Using the data below, copy each line that includes the word "pixels".

(Extracted data entries)
· · · ·
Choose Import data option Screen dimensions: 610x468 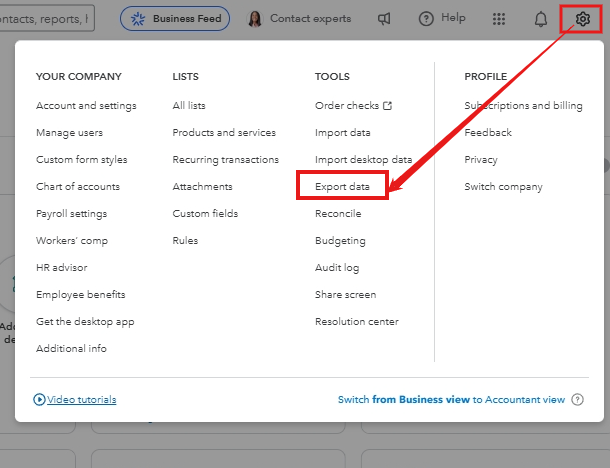click(343, 133)
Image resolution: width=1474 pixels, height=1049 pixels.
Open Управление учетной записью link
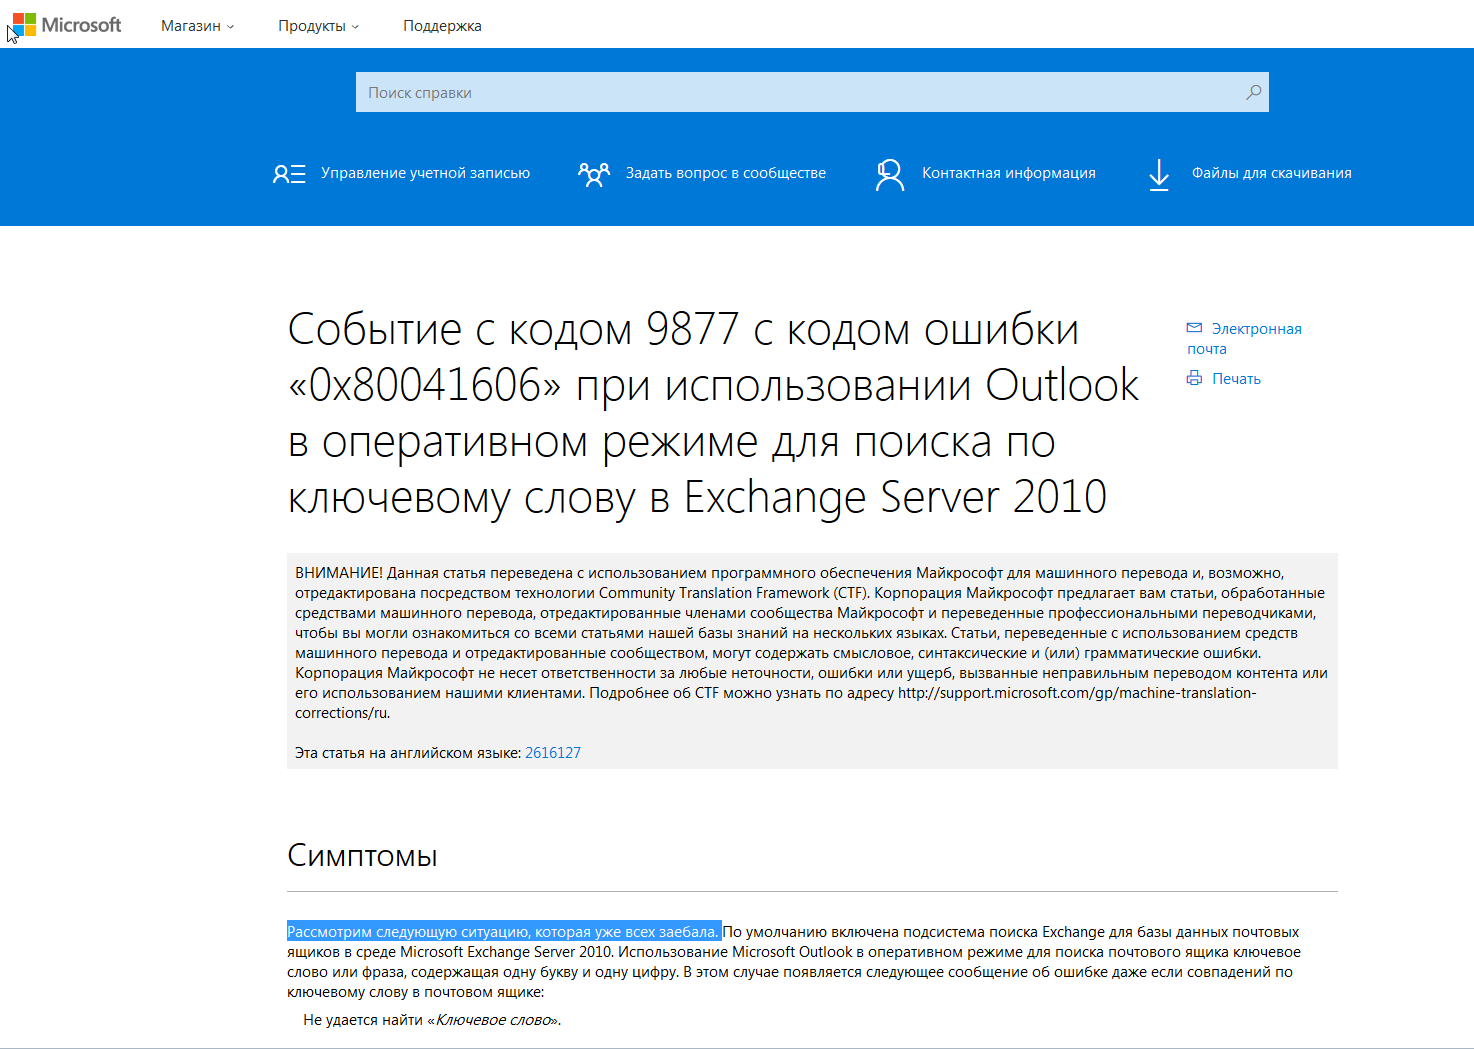point(425,173)
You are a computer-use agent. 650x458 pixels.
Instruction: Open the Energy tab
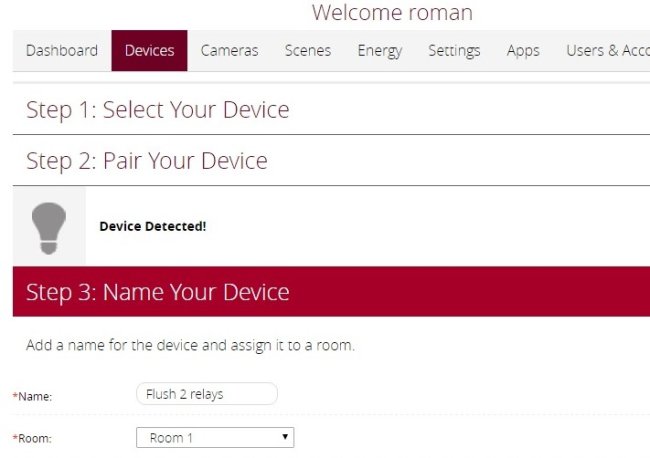pos(379,51)
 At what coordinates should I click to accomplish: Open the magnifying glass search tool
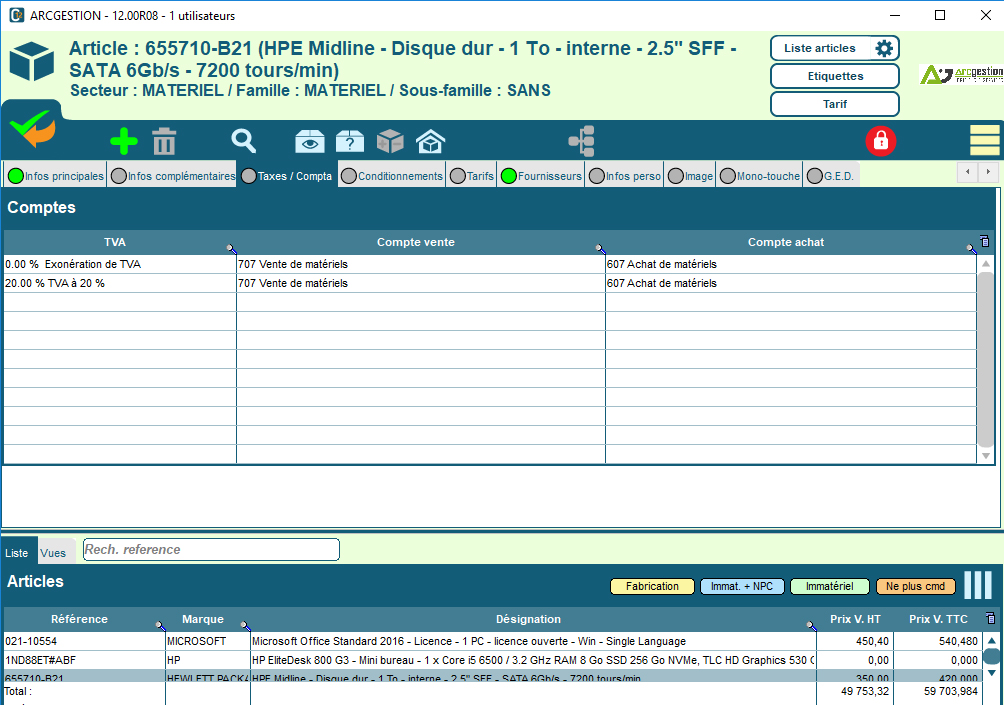[244, 142]

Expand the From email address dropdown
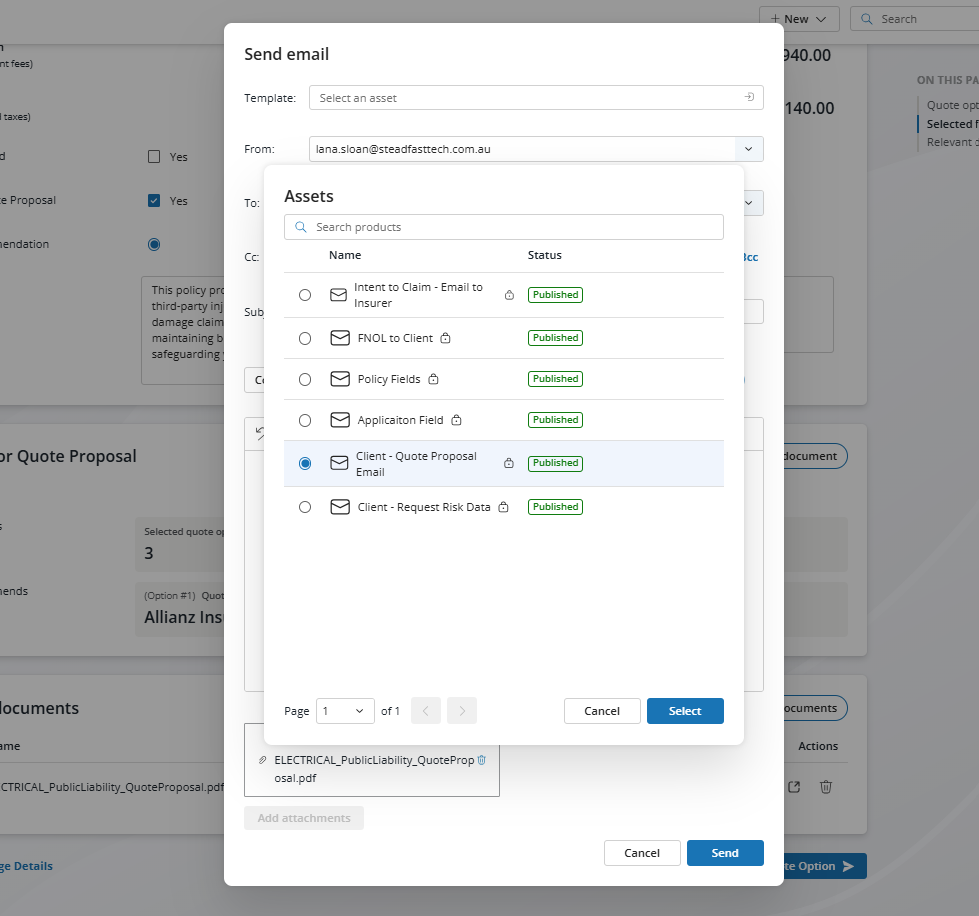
· · · ·
> [Answer to this problem]:
Image resolution: width=1474 pixels, height=1049 pixels.
You are a computer-use agent. 650x458 pixels.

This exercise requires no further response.